Thanks to China’s resale of liquefied natural gas (LNG), Europe appears to be on track to avoid a winter energy shortage and meet its original storage target by November.
Nikkei Asia reported that China is reselling excess LNG due to weak domestic energy demand, which brings ample supply to the spot market, and even if prices are higher, Europe is still seizing the opportunity to buy spot LNG from the market.

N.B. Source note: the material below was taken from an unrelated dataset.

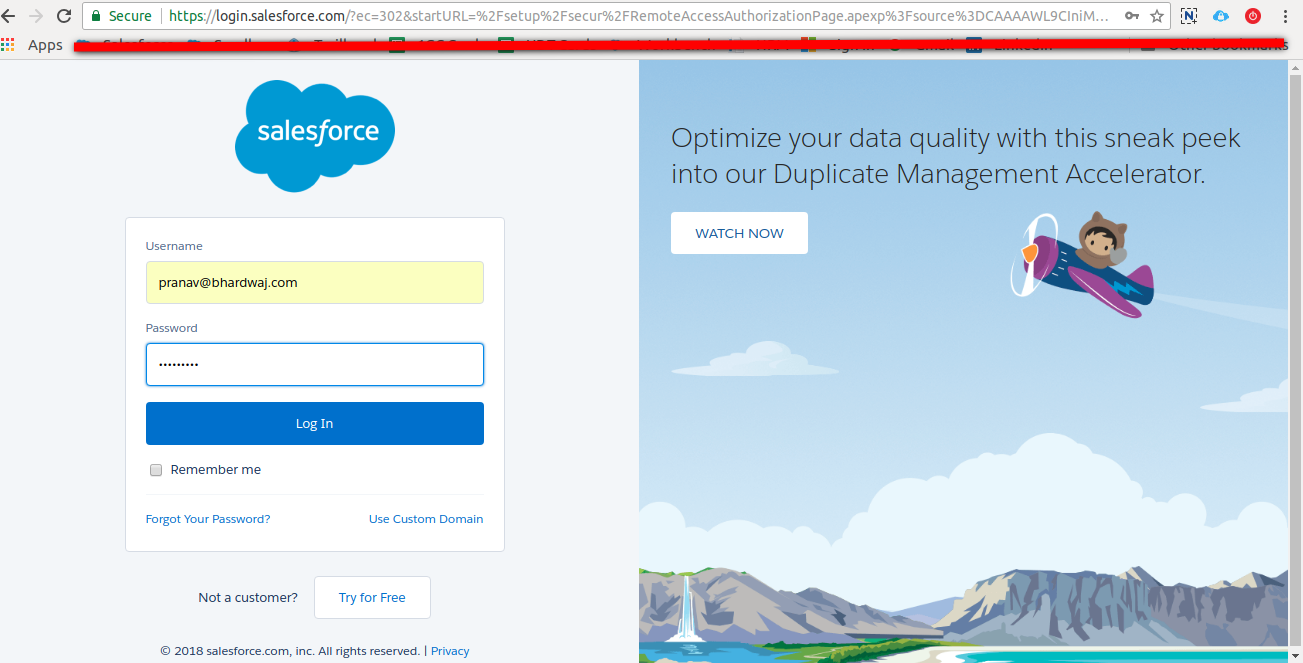The image size is (1303, 663).
Task: Focus the Password input field
Action: (x=315, y=364)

JOVO Group, a major Chinese LNG trader, recently said that it has resold LNG to European buyers, and the profits may reach tens of millions or even hundreds of millions of dollars. Sinopec Group (Sinopec Group) also admitted in an earnings conference call in April, The company continued to import excess LNG into the international market.
According to Chinese media reports, Sinopec alone sold 3.15 million tons of LNG, while China’s total resale of LNG may exceed 4 million tons, equivalent to 7% of Europe’s natural gas imports in the first half of the year.

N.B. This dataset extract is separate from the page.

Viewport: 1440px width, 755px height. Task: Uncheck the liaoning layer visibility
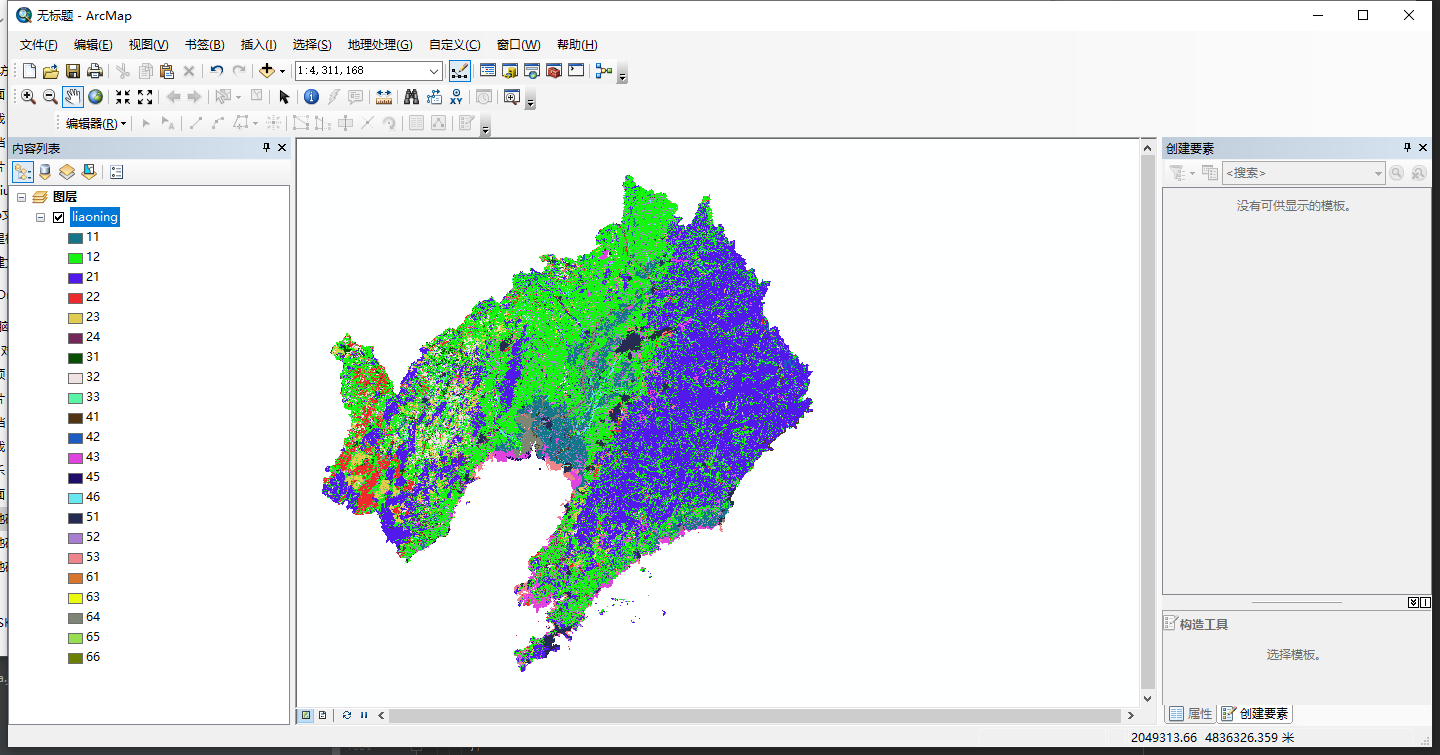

According to data from research firm Kpler, in the first half of this year, Europe’s LNG import volume increased by 60% compared with the same period last year, with a total purchase scale of 53 million tons, enabling the region to reach 77% of its gas storage level. If the situation persists, Europe has a chance of reaching 80% of its gas storage target by November.
Even if this gives Europe some breathing room to temporarily avoid an energy crisis, the risk is that once economic activity in China rebounds, the situation will reverse sharply. In addition, China’s natural gas production may also affect Europe’s energy procurement plans. The more desperate Europe is for energy supplies, the more capable China’s policies will be to influence the EU.
While Europe is trying to wean itself off its energy dependence on Russia, it is ironically becoming increasingly reliant on China, which runs counter to the geopolitical trend of the United States and its allies defending a liberal international order.
What makes China an LNG seller?
As a major energy consumer in the world, the primary reason why China has begun to resell LNG is the economic downturn.
Data show that China’s gross domestic product (GDP) grew at an annual rate of only 2.5% in the first half of the year. Xuelian Li, an analyst at Marubeni Research Institute, pointed out that the demand for industrial fuels and chemicals due to China’s lockdown has dragged down natural gas demand in the first half of the year, and the demand outlook in the second half will not be very good.
Then there is the Beijing government’s policy directive to support coal development and strengthen power supply. According to Lu media reports, China’s Shanxi province has increased its coal production by 100 million tons this year, reaching 1.3 billion tons, and will increase by 50 million tons next year.
In addition, energy consultancy Sia Energy predicts that China’s LNG production in 2022 is estimated to increase by 7% from last year, and as domestic production expands, China’s LNG imports are expected to decrease by 20% this year.
Reduced Chinese imports will have a knock-on effect on international prices. The current Asian LNG price is $45 per million British thermal units (mBTU), which is $15 cheaper than at least $60 in Europe.